───── Provided records

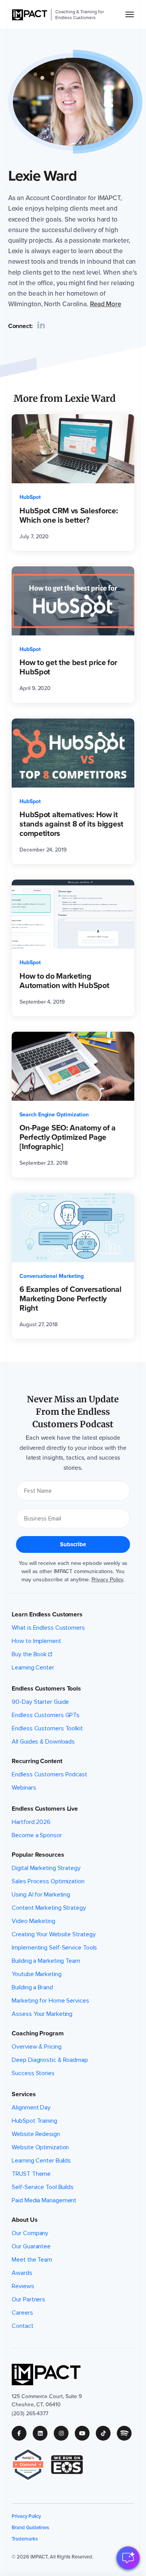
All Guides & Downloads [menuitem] (43, 1742)
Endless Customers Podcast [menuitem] (49, 1774)
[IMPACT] (29, 14)
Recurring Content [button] (37, 1761)
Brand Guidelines (30, 2527)
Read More (105, 304)
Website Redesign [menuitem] (36, 2134)
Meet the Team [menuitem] (32, 2260)
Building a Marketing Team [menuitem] (46, 1961)
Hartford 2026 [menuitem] (31, 1822)
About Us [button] (24, 2220)
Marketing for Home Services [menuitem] (50, 2001)
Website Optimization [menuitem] (40, 2147)
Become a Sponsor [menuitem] (37, 1835)
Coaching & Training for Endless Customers (79, 14)
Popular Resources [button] (38, 1855)
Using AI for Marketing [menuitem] (41, 1894)
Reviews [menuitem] (23, 2286)
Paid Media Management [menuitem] (44, 2200)
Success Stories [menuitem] (33, 2073)
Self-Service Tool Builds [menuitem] (43, 2187)
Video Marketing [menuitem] (33, 1921)
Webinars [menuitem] (24, 1788)
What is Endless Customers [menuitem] (48, 1628)
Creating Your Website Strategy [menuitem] (53, 1934)
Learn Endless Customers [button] (47, 1614)
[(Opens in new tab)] (31, 2464)
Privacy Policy (107, 1579)
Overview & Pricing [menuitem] (36, 2047)
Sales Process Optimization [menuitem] (48, 1881)
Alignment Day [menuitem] (31, 2107)
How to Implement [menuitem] (36, 1641)
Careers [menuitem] (22, 2313)
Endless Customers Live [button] (45, 1809)
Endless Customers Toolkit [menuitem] (47, 1728)
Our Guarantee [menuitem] (31, 2246)
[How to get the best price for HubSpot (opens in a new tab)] (73, 634)
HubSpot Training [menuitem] (34, 2121)
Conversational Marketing (51, 1276)
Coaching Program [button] (37, 2033)
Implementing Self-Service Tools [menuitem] (54, 1948)
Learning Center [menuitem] (33, 1667)
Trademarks (24, 2538)
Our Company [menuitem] (30, 2233)
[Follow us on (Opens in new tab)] (22, 2433)
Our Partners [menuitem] (28, 2299)
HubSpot (29, 497)
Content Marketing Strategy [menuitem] (49, 1908)
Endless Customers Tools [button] (46, 1688)
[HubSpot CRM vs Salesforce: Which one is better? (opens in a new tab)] (73, 482)
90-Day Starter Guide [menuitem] (40, 1702)
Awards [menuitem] (22, 2273)
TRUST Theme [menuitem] (31, 2174)
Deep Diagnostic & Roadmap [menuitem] (50, 2060)
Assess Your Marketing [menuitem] (42, 2014)
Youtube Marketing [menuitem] (36, 1974)
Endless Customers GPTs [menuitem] (45, 1715)
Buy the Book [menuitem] (29, 1654)
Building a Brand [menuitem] (32, 1987)
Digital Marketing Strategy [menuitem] (46, 1868)
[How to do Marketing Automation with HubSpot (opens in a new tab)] (73, 948)
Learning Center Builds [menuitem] (41, 2160)
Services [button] (23, 2094)
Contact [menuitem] (22, 2326)
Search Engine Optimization (54, 1115)
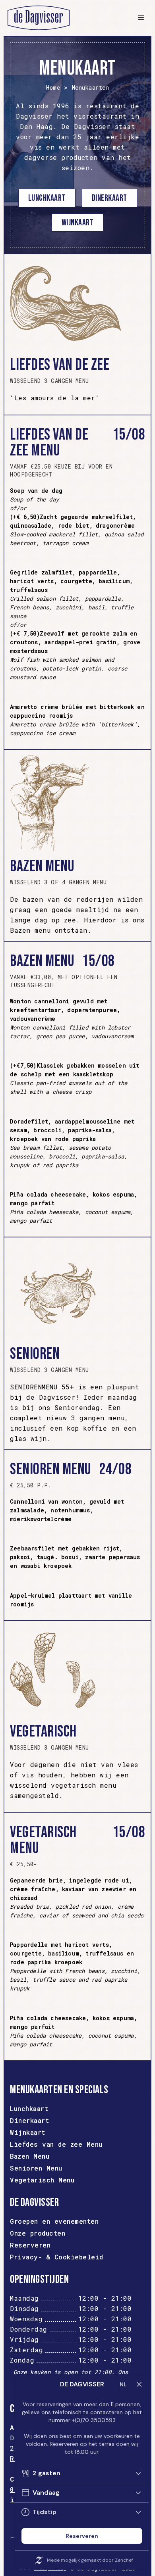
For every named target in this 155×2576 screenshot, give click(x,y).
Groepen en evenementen (54, 2221)
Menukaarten (90, 87)
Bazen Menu (29, 2156)
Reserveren (30, 2245)
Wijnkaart (27, 2132)
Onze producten (37, 2233)
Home (53, 87)
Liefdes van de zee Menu (56, 2144)
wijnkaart (78, 222)
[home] (66, 18)
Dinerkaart (109, 198)
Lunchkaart (47, 198)
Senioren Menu (36, 2168)
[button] (140, 18)
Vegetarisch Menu (42, 2180)
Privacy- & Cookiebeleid (56, 2257)
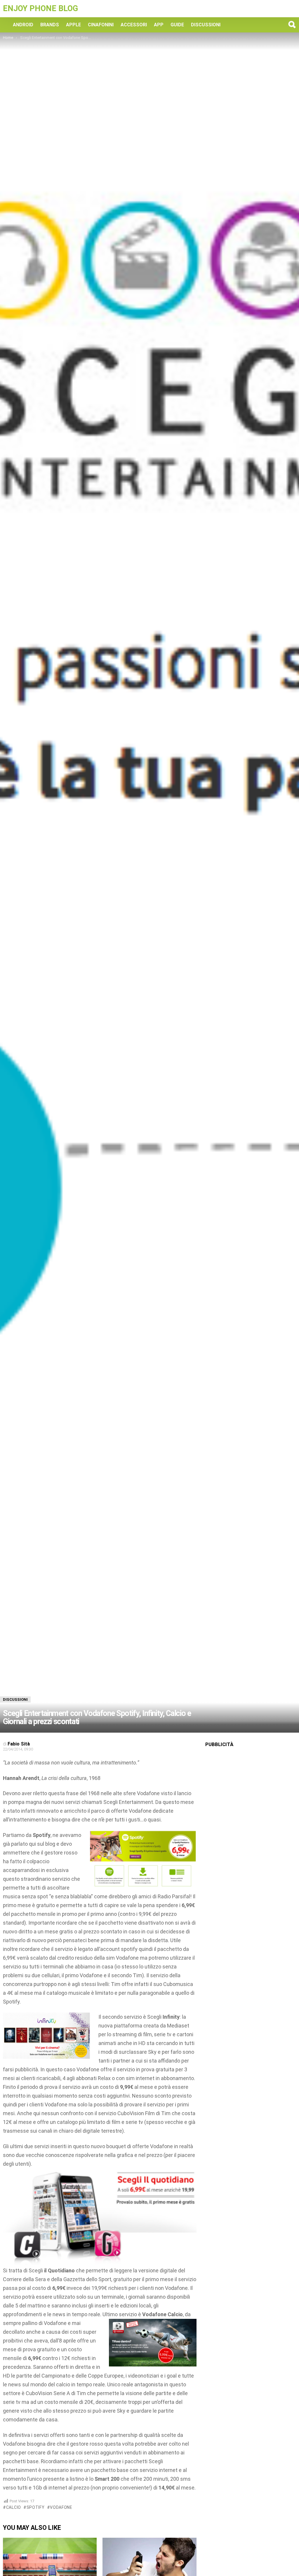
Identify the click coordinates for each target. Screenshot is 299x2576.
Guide (177, 24)
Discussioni (205, 24)
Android (23, 24)
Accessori (134, 24)
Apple (73, 24)
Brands (49, 24)
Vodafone (61, 2507)
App (159, 24)
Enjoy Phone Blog (40, 8)
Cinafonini (101, 24)
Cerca (291, 24)
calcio (13, 2507)
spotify (36, 2507)
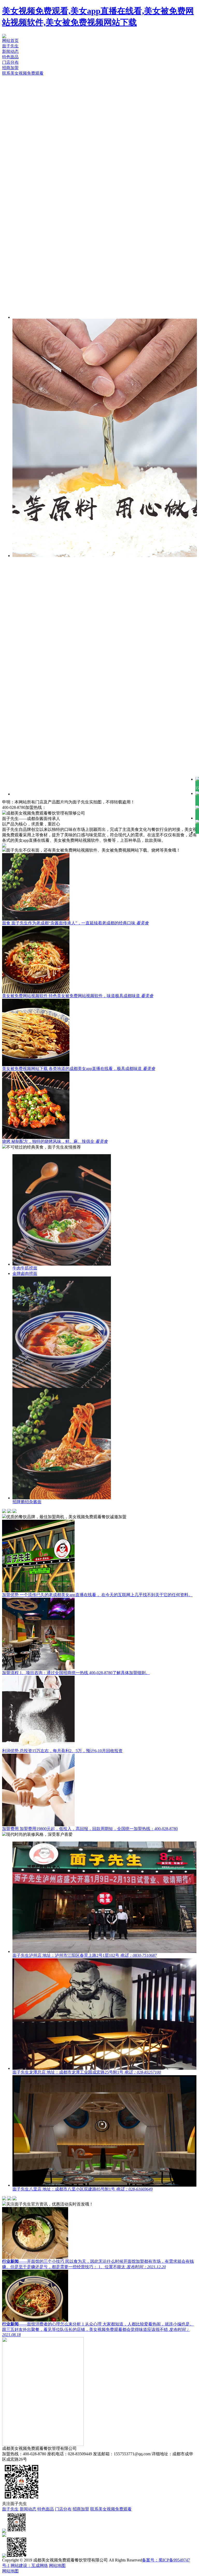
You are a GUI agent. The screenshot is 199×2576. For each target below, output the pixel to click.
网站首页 (10, 40)
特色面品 (10, 57)
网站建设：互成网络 (29, 2565)
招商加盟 (10, 68)
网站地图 (57, 2565)
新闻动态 (10, 51)
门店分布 (10, 62)
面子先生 (10, 46)
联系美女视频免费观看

──────────

Problem to solve:
Looking at the entries, work out how many lines hold the word "Services". Give the number and nothing else.

Task response:
2